In Rae Town, where Osmond Farquharson resides, the Multi-Care Foundation operates several programmes to keep children off the streets.

Now a 20-year-old registry clerk at the Heart Trust/NTA in Kingston, Farquharson credits the positive trend in his life to the confidence gained in the sports programme at MultiCare.

He started with the philanthropic organisation in 1998 as a third-form student at Calabar High School, playing basketball, softball and volleyball.

After his first year in the programme, the youngster became a junior, then senior counsellor.

"It changed my life," he asserts. "In terms of confidence, I would say that it has helped me to find myself. Through sports, I now know my strengths and weaknesses."

Leaving Calabar High with six CXC and four GCE A'Level subjects, Osmond now plays basketball for Jamaica Junior Team and also for the Aqua Youth Club in Kingston.

"I am focused on basketball and I want to pursue a career as a mechanical engineer and an architect. I want to go back to school next September," he told The Sunday Gleaner.

Replacing the culture of violence

According to MultiCare's programme director Elizabeth Campbell, between May and September 2006, the foundation has spent some $5 million on core programmes in sports and the visual and performing arts in the 31 MultiCare-assisted schools and in community programmes.

"We adopt a holistic approach to child development using sports and the visual and performing arts as a catalyst to create a culture of peaceful coexistence, tolerance and understanding to replace the culture of violence," Campbell explains.

The MultiCare Foundation was started in 1993 under the chairmanship of Dr. Aaron Matalon, O.J., in response to "rising levels of crime and violence, and as a solution to the alienation and marginalisation of our young people."

In addition to providing help with tuition fees and locating a job after graduation, Osmond Farquharson states that the MultiCare programme helped him on the job as well, as "it teaches you to accept persons for who they are and how to work out differences.
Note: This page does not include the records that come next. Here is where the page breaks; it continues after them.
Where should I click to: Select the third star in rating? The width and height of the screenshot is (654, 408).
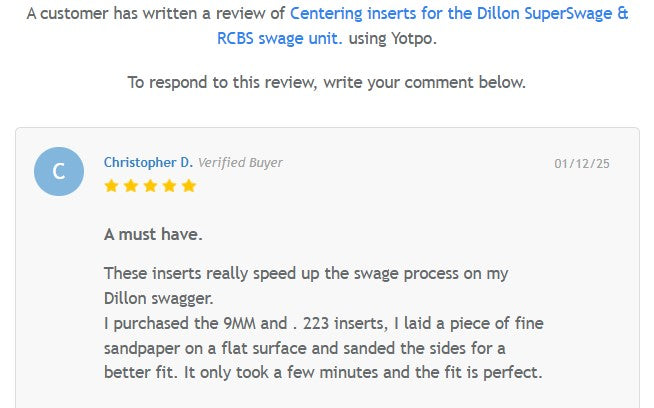[150, 185]
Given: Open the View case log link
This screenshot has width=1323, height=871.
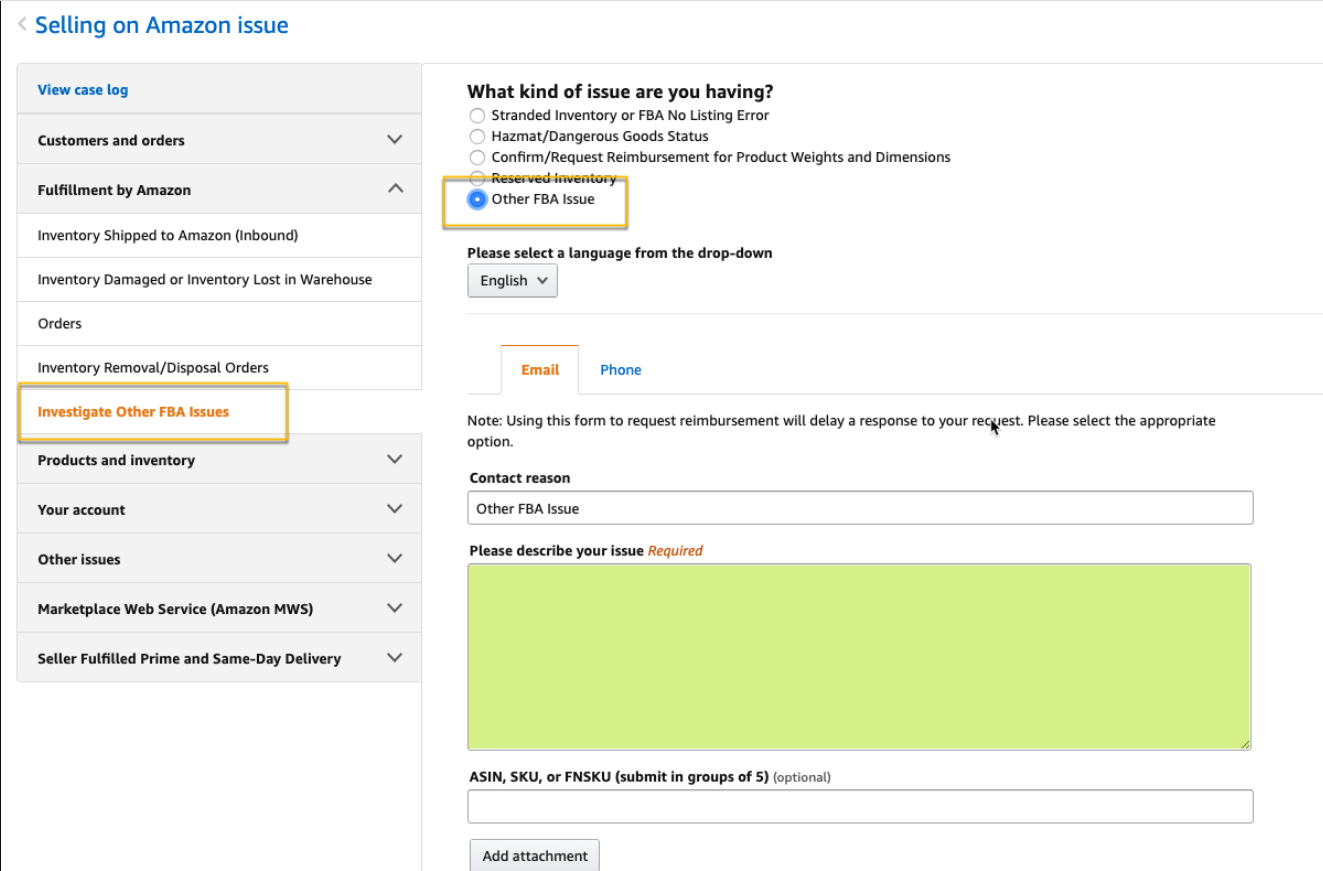Looking at the screenshot, I should pos(82,89).
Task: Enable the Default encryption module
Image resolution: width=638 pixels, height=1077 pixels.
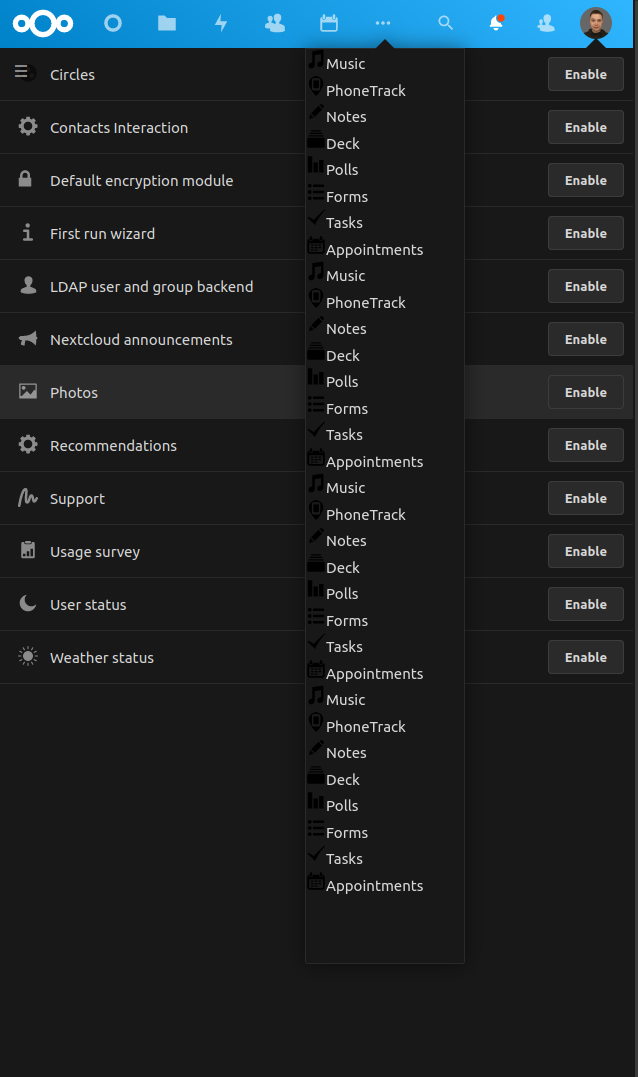Action: point(585,180)
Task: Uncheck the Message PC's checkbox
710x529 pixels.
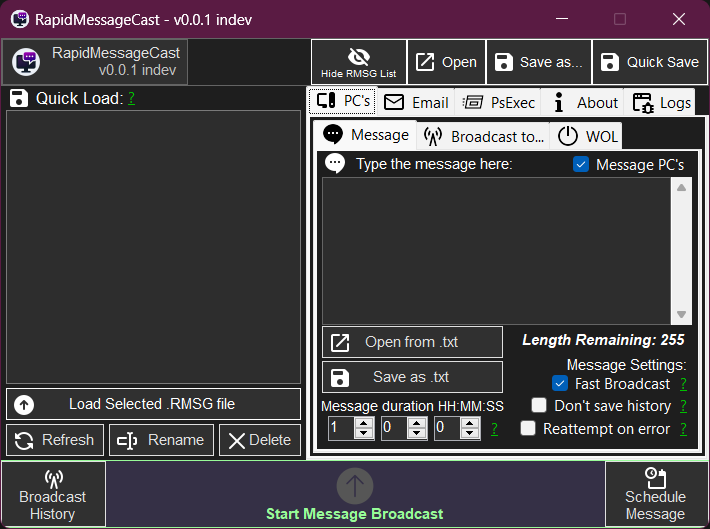Action: (581, 164)
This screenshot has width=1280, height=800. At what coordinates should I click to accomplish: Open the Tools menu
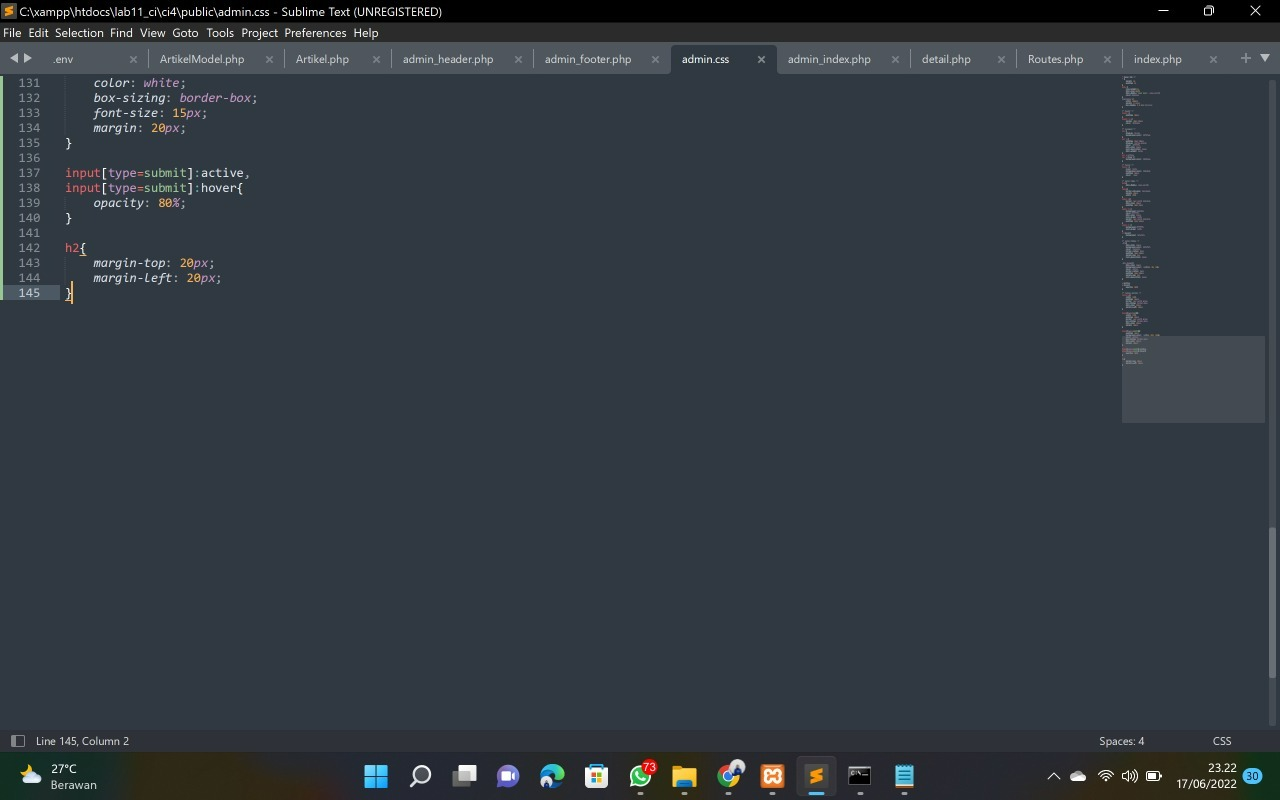click(x=219, y=33)
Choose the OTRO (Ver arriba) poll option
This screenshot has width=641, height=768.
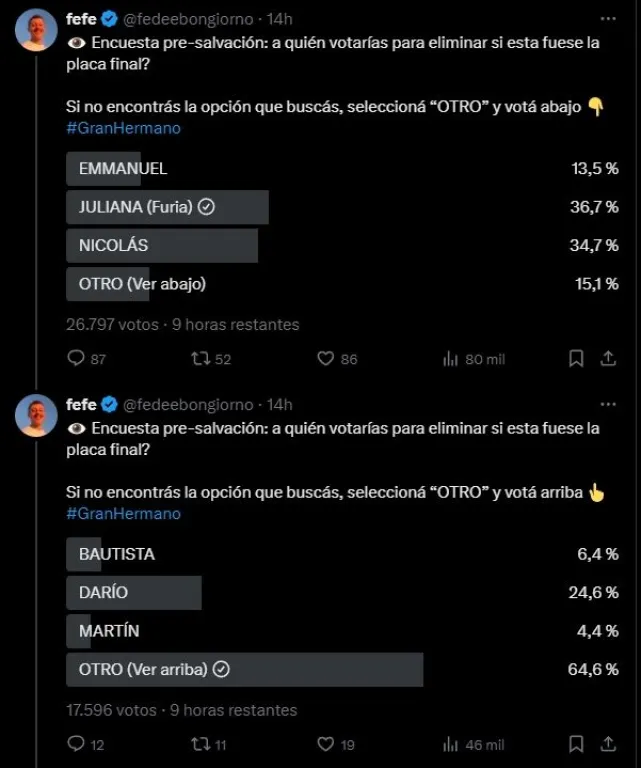342,670
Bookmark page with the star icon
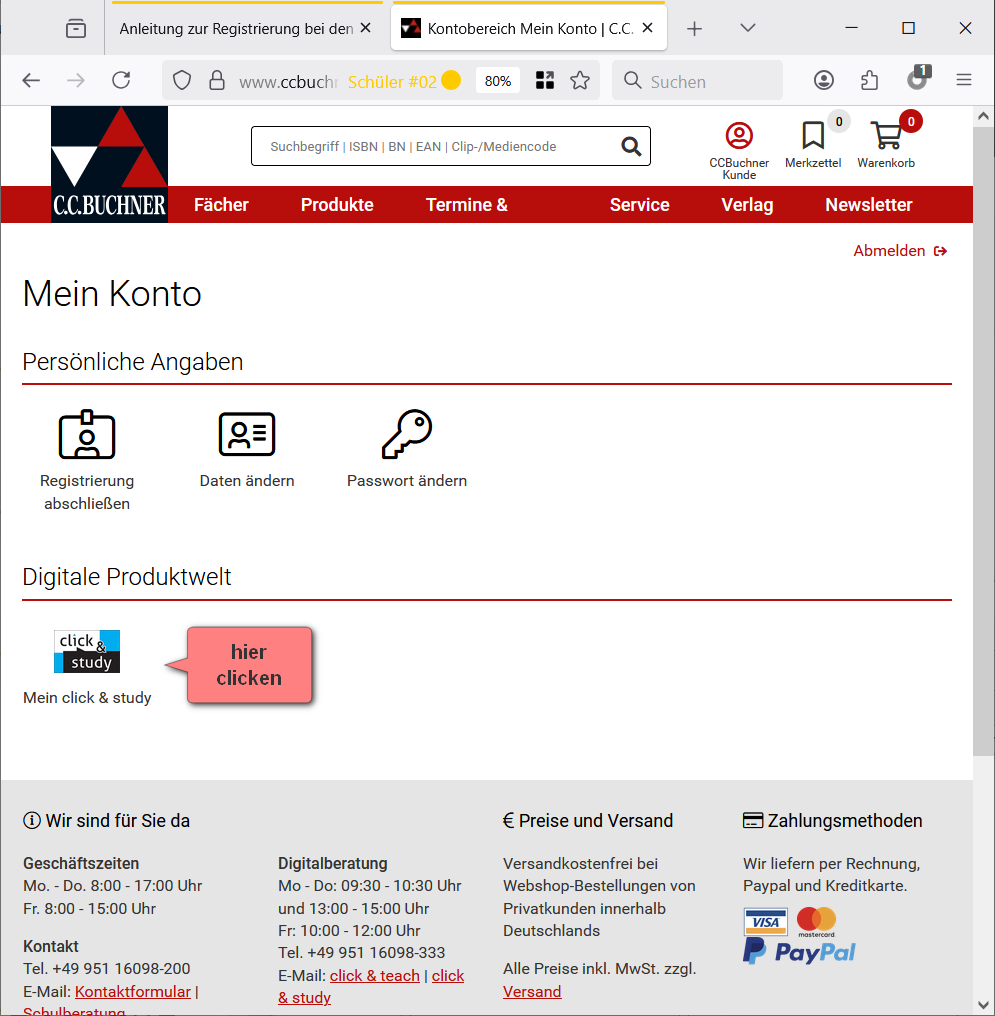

I work in the personnel and administrative departments where you need to be a people person, you need not to be ticked off easily".

He added: "In the area of problem solving, MultiCare has helped me a lot. Without MultiCare maybe I would be less focused and less confident. The MultiCare definition of a winner is not one who overcomes all odds, instead winning is teamwork and learning more and more about the sport."

Encourages others

He loves basketball, and is the point guard on the national junior team, which he says fulfils a role similar to the central processing unit in a computer.

"You can't be selfish. You must motivate the team," he comments.

Early in the mornings, long before he is expected to appear on the job, he trains at Breezy Castle downtown Kingston.

Farquharson says his role model is sister, Melissa, a final-year student in mechanical engineering at the University of Technology and who also taught him to play basketball.

He pays special thanks to personal trainer at MultiCare, Kirk Morris, and a host of others who have been helpful over the years.

He concluded: "I would encourage others in Rae town to get involved in MultiCare. In the summer, the children are gambling, smoking and idling. Going to MultiCare helps to develop their morale, helps them to know that they can be something in life in spite of the fact that they come from a garrison community."